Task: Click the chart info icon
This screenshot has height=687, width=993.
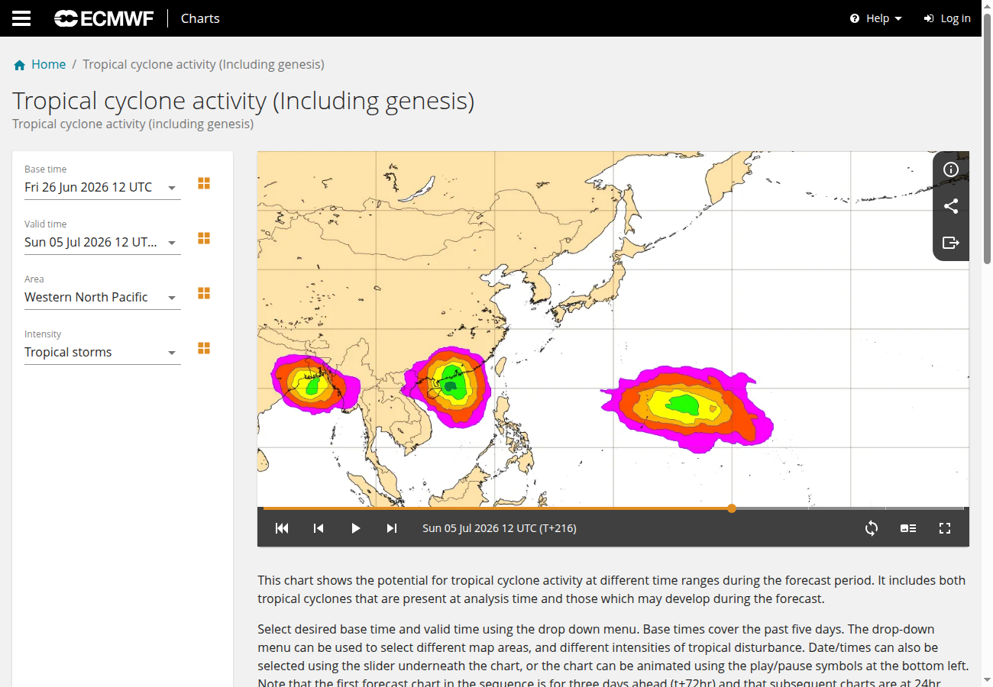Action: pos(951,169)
· · · · · · ·
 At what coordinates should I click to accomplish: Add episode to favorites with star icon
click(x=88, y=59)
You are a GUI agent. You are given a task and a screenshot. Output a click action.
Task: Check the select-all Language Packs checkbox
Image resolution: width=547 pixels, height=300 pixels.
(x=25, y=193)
· · · · · · ·
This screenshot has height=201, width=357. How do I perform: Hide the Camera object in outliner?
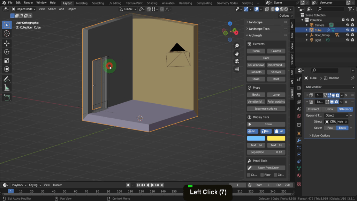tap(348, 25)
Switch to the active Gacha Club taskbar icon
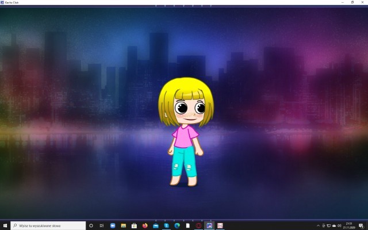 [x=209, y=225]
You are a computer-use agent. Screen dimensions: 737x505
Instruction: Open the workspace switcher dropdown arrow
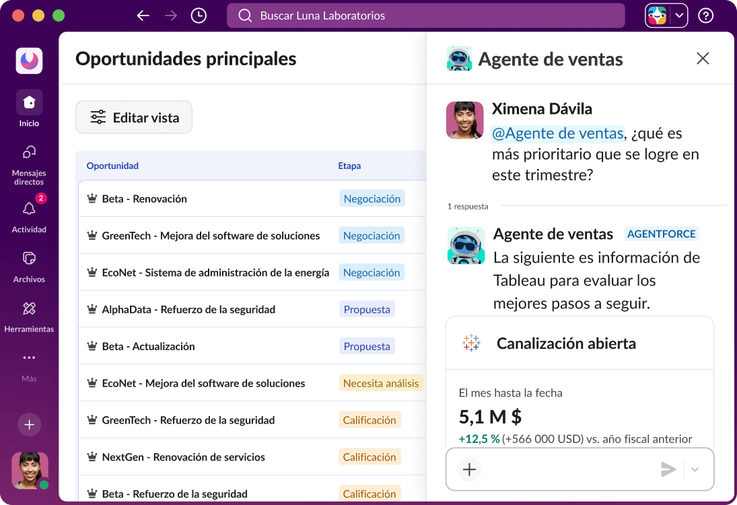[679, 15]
· · · · · · ·
The exercise: Return the material between the lines holding "Task: Click the chart info icon" and "Action: pos(951,169)", inclusive, word for word, without the pictures.

Answer for the task:
Task: Click the chart info icon
This screenshot has height=687, width=993.
Action: pos(951,169)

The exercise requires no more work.